UMass Amherst Chemists ‘Shrink Wrap’ Proteins for Delivery Inside Cell

Sankaran “Thai” Thayumanavan
Sankaran “Thai” Thayumanavan

AMHERST, Mass. – Delivering proteins inside cells is a promising, fast-emerging field with potential uses in basic cell biology and therapeutics, say chemist Sankaran “Thai” Thayumanavan and colleagues at the University of Massachusetts Amherst. Now they have developed a new method of “shrink wrapping” bioactive proteins in a polymer coating that retains their shape and function, then dissolves away after the protein is delivered inside.

As Thayumanavan explains, many human diseases are due to a protein deficiency and patients would benefit from receiving the molecule they lack. But many proteins cannot be kept intact and will not be effective if delivered outside the target cell. “We could treat many disorders much more effectively if we had a way to get the specific protein delivered intact, inside the cell,” he says. “That’s what we set out to do.”  Details appear now in the online edition of the Journal of the American Chemical Society, JACS.

“The way we thought about it is like shrink wrap,” Thayumanvan adds. “The idea is that you want to deliver the biologic in its original form, not degraded, and still able to perform its original function. We thought that a polymer shrink wrap might transport proteins across the cell membrane into its cytosol, where something in the microenvironment will cause the shrink wrap to fall apart, leaving the protein retaining all its original structure and function. We have actually shown it to work.”

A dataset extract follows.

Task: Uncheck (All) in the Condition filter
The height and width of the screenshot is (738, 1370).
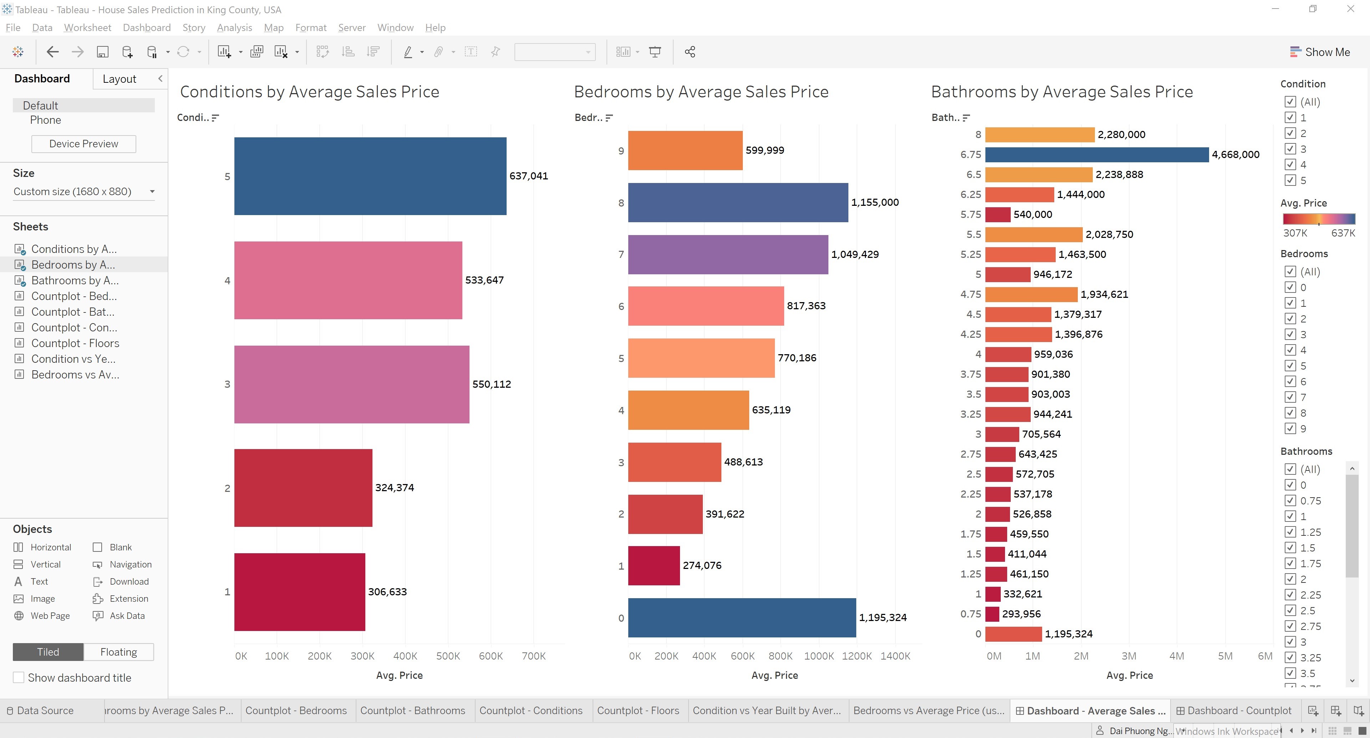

To accomplish this, the researchers chose a specific functional group, an area on the cell wall where chemical reactions and bonds can take place, what they say is “a functional handle that is abundantly available on the surface of more than 85 percent of globular proteins.”

But where most others use an electrical charge to create a rather fragile interaction, Thayumanvan and colleagues, including Ph.D. student Kingshuk Dutta and research assistant professor Jiaming Zhang, decided to use a chemical bond. This gave them a stronger, more stable arrangement, “but the disadvantage is that it’s harder to break when you want it to let go,” Thayumanvan says.

“So between the protein and the polymer we put in a chemical linker that we can control. We can break it at will and release the protein back in its original form. This is really important because proteins are so finicky. If there is any small bit of shrink wrap left, they might misfire, misfold, and not work.”

They designed their chemical link to react to the presence of glutathione peptide, which is present in higher concentrations inside the cell and lower outside. When it encounters the peptide inside the cell, their shrink wrap falls apart. To demonstrate the technique’s effectiveness, they report on delivering five different, moderately complex, medium-sized proteins inside cells. They plan to expand this work soon to include both larger and smaller proteins.

The researchers write, “The versatility of the approach, demonstrated here, suggests that the strategy is compatible with a wide array of biologics.” Thayumanavan adds, “In my mind our accomplishment is quite astounding and here’s the reason: the best case scenario actually worked. It was quite gratifying. There are a variety of things we could do next. One is to work on the medical therapeutics and delivery of biologics, proteins and antibodies. But this work gets us over the biggest hurdle, especially for when the target is inside a cell.”

He says that in addition to therapeutics, “the other thing we are really excited about” is using this strategy for encapsulating proteins and its property of “traceless release in response to a specific trigger” to boost the magnitude of very small biological signals.

Thayumanavan notes, “Many proteins are enzymes, that is, they are catalysts of reactions but on a very small scale. Ideally you want to make the signal larger so you can notice it. With this new technique, now we have the opportunity to put in a catalyst that would enormously amplify a signal.”

This work was funded by the Army Research Office’s Multi-University Research Initiative (MURI).